YOUR INSTRUCTIONS - Rewrite the lines below, changing "GUI agent" to "screen assistant" wherever it occurs and leaving everything else untouched.

EXTRACTED ENTRIES -
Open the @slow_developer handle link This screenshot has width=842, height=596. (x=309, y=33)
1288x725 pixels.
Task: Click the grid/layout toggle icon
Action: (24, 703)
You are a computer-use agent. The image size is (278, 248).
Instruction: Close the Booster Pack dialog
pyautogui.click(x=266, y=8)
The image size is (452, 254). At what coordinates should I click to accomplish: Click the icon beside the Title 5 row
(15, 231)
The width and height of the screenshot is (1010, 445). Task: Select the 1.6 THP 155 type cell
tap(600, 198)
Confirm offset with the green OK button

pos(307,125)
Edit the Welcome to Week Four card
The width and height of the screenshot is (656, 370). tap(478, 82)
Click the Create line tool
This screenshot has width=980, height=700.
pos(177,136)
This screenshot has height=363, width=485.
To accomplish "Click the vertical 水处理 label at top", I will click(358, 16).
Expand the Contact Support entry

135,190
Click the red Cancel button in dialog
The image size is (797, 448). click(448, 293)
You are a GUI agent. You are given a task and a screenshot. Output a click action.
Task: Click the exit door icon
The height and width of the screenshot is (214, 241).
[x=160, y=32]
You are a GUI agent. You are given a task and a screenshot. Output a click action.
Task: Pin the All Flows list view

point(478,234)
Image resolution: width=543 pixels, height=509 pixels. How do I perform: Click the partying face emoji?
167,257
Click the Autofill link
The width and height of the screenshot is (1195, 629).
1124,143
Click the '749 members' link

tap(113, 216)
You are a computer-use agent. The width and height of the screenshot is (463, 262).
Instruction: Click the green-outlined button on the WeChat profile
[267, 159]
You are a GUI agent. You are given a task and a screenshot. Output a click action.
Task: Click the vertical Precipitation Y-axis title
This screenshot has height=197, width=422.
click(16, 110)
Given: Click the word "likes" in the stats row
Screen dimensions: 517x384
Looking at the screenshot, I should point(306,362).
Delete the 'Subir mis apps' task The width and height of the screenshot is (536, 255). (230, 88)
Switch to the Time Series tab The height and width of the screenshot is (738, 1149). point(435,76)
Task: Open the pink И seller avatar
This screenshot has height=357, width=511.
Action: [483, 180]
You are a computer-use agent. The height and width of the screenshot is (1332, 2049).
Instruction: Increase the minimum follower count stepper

RESPONSE TO THIS TASK -
Open the @slow_developer handle link This screenshot has width=842, height=596. (x=309, y=33)
1288x725 pixels.
Task: Click the grid/layout toggle icon
Action: (24, 703)
You are a computer-use agent. The image size is (278, 248).
Instruction: Close the Booster Pack dialog
pyautogui.click(x=266, y=8)
The image size is (452, 254). At what coordinates should I click to accomplish: Click the icon beside the Title 5 row
(15, 231)
The width and height of the screenshot is (1010, 445). Task: Select the 1.6 THP 155 type cell
tap(600, 198)
Confirm offset with the green OK button

pos(307,125)
Edit the Welcome to Week Four card
The width and height of the screenshot is (656, 370). tap(478, 82)
Click the Create line tool
This screenshot has width=980, height=700.
pos(177,136)
This screenshot has height=363, width=485.
To accomplish "Click the vertical 水处理 label at top", I will click(358, 16).
Expand the Contact Support entry

135,190
Click the red Cancel button in dialog
The image size is (797, 448). click(448, 293)
You are a screen assistant. You are given a task and a screenshot. Output a click action.
Task: Click the exit door icon
The height and width of the screenshot is (214, 241).
[x=160, y=32]
You are a screen assistant. You are given a task and a screenshot. Output a click action.
Task: Pin the All Flows list view

point(478,234)
Image resolution: width=543 pixels, height=509 pixels. How do I perform: Click the partying face emoji?
167,257
Click the Autofill link
The width and height of the screenshot is (1195, 629).
1124,143
Click the '749 members' link

tap(113, 216)
You are a computer-use agent. The width and height of the screenshot is (463, 262).
Instruction: Click the green-outlined button on the WeChat profile
[267, 159]
You are a screen assistant. You are given a task and a screenshot. Output a click action.
Task: Click the vertical Precipitation Y-axis title
This screenshot has height=197, width=422.
click(16, 110)
Given: Click the word "likes" in the stats row
Screen dimensions: 517x384
Looking at the screenshot, I should point(306,362).
Delete the 'Subir mis apps' task The width and height of the screenshot is (536, 255). (230, 88)
Switch to the Time Series tab The height and width of the screenshot is (738, 1149). point(435,76)
Task: Open the pink И seller avatar
This screenshot has height=357, width=511.
Action: [483, 180]
You are a computer-use agent. The height and width of the screenshot is (1332, 2049).
Instruction: Increase the minimum follower count stepper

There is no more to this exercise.